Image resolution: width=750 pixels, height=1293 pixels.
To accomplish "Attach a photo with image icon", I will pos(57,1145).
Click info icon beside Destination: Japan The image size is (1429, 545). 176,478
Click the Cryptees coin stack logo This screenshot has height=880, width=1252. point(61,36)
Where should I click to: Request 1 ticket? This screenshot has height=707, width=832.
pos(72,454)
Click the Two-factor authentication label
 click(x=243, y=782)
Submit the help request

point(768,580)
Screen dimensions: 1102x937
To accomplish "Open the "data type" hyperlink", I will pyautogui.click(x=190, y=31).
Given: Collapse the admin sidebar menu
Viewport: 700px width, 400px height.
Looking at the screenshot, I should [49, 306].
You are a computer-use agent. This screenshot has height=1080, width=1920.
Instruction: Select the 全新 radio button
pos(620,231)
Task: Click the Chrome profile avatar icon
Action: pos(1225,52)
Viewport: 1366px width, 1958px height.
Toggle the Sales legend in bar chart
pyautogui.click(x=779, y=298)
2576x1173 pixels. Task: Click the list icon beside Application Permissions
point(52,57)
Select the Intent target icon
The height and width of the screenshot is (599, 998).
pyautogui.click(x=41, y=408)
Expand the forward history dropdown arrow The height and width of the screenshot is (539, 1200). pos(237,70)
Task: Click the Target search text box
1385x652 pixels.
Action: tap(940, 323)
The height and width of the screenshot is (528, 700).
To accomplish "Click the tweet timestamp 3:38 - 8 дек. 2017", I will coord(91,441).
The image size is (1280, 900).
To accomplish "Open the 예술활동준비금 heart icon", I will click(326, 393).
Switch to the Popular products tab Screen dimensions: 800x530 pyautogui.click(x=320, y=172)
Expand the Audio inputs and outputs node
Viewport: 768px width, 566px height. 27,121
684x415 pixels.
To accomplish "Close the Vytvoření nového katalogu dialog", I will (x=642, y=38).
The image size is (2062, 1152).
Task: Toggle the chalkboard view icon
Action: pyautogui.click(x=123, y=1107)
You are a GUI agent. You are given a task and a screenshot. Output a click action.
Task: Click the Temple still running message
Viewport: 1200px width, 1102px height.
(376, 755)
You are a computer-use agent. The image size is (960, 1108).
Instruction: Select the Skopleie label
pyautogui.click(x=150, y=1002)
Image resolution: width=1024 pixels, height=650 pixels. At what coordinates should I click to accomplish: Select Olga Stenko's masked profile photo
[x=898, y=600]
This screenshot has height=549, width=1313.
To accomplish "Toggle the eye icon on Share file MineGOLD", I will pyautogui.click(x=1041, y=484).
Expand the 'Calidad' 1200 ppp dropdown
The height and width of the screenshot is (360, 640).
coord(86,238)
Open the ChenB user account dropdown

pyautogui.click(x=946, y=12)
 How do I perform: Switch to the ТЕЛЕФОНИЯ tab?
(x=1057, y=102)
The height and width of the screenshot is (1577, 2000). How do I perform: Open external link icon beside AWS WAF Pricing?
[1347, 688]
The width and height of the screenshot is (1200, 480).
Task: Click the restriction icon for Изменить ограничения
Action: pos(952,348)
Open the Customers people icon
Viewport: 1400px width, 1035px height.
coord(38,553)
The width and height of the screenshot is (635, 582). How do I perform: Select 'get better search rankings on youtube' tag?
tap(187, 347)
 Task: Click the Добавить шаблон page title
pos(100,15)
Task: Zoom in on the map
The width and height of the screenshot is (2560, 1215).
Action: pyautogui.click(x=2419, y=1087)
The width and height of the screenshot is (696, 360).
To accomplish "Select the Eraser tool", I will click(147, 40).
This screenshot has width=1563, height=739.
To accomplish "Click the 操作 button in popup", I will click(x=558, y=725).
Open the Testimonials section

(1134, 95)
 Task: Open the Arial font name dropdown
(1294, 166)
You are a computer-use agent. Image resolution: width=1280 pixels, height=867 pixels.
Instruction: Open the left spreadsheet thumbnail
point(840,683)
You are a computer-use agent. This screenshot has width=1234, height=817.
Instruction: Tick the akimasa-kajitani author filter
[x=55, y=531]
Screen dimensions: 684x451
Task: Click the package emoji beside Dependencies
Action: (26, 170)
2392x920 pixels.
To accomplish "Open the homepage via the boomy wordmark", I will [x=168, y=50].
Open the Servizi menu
::::::::
→ POR HACER
¿Cómo quedan todos los ítems si renombras "Instruction" como "Command" y no cambias nada más?

→ RESULTADO DEL EJERCICIO
Image resolution: width=750 pixels, height=1293 pixels.
To accomplish "Attach a photo with image icon", I will pos(57,1145).
Click info icon beside Destination: Japan The image size is (1429, 545). 176,478
Click the Cryptees coin stack logo This screenshot has height=880, width=1252. point(61,36)
Where should I click to: Request 1 ticket? This screenshot has height=707, width=832.
pos(72,454)
Click the Two-factor authentication label
 click(x=243, y=782)
Submit the help request

point(768,580)
Screen dimensions: 1102x937
To accomplish "Open the "data type" hyperlink", I will pyautogui.click(x=190, y=31).
Given: Collapse the admin sidebar menu
Viewport: 700px width, 400px height.
Looking at the screenshot, I should [49, 306].
You are a computer-use agent. This screenshot has height=1080, width=1920.
Command: Select the 全新 radio button
pos(620,231)
Task: Click the Chrome profile avatar icon
Action: pos(1225,52)
Viewport: 1366px width, 1958px height.
Toggle the Sales legend in bar chart
pyautogui.click(x=779, y=298)
2576x1173 pixels. Task: Click the list icon beside Application Permissions
point(52,57)
Select the Intent target icon
The height and width of the screenshot is (599, 998).
pyautogui.click(x=41, y=408)
Expand the forward history dropdown arrow The height and width of the screenshot is (539, 1200). pos(237,70)
Task: Click the Target search text box
1385x652 pixels.
Action: tap(940, 323)
The height and width of the screenshot is (528, 700).
To accomplish "Click the tweet timestamp 3:38 - 8 дек. 2017", I will coord(91,441).
The image size is (1280, 900).
To accomplish "Open the 예술활동준비금 heart icon", I will click(326, 393).
Switch to the Popular products tab Screen dimensions: 800x530 pyautogui.click(x=320, y=172)
Expand the Audio inputs and outputs node
Viewport: 768px width, 566px height. 27,121
684x415 pixels.
To accomplish "Close the Vytvoření nového katalogu dialog", I will (x=642, y=38).
The image size is (2062, 1152).
Task: Toggle the chalkboard view icon
Action: pyautogui.click(x=123, y=1107)
You are a GUI agent. You are given a task and a screenshot. Output a click action.
Task: Click the Temple still running message
Viewport: 1200px width, 1102px height.
(376, 755)
You are a computer-use agent. The image size is (960, 1108).
Command: Select the Skopleie label
pyautogui.click(x=150, y=1002)
Image resolution: width=1024 pixels, height=650 pixels. At what coordinates should I click to accomplish: Select Olga Stenko's masked profile photo
[x=898, y=600]
This screenshot has height=549, width=1313.
To accomplish "Toggle the eye icon on Share file MineGOLD", I will pyautogui.click(x=1041, y=484).
Expand the 'Calidad' 1200 ppp dropdown
The height and width of the screenshot is (360, 640).
coord(86,238)
Open the ChenB user account dropdown

pyautogui.click(x=946, y=12)
 How do I perform: Switch to the ТЕЛЕФОНИЯ tab?
(x=1057, y=102)
The height and width of the screenshot is (1577, 2000). How do I perform: Open external link icon beside AWS WAF Pricing?
[1347, 688]
The width and height of the screenshot is (1200, 480).
Task: Click the restriction icon for Изменить ограничения
Action: pos(952,348)
Open the Customers people icon
Viewport: 1400px width, 1035px height.
coord(38,553)
The width and height of the screenshot is (635, 582). How do I perform: Select 'get better search rankings on youtube' tag?
tap(187, 347)
 Task: Click the Добавить шаблон page title
pos(100,15)
Task: Zoom in on the map
The width and height of the screenshot is (2560, 1215).
Action: pyautogui.click(x=2419, y=1087)
The width and height of the screenshot is (696, 360).
To accomplish "Select the Eraser tool", I will click(147, 40).
This screenshot has width=1563, height=739.
To accomplish "Click the 操作 button in popup", I will click(x=558, y=725).
Open the Testimonials section

(1134, 95)
 Task: Open the Arial font name dropdown
(1294, 166)
You are a computer-use agent. Image resolution: width=1280 pixels, height=867 pixels.
Command: Open the left spreadsheet thumbnail
point(840,683)
You are a computer-use agent. This screenshot has width=1234, height=817.
Command: Tick the akimasa-kajitani author filter
[x=55, y=531]
Screen dimensions: 684x451
Task: Click the package emoji beside Dependencies
Action: (26, 170)
2392x920 pixels.
To accomplish "Open the homepage via the boomy wordmark", I will [x=168, y=50].
Open the Servizi menu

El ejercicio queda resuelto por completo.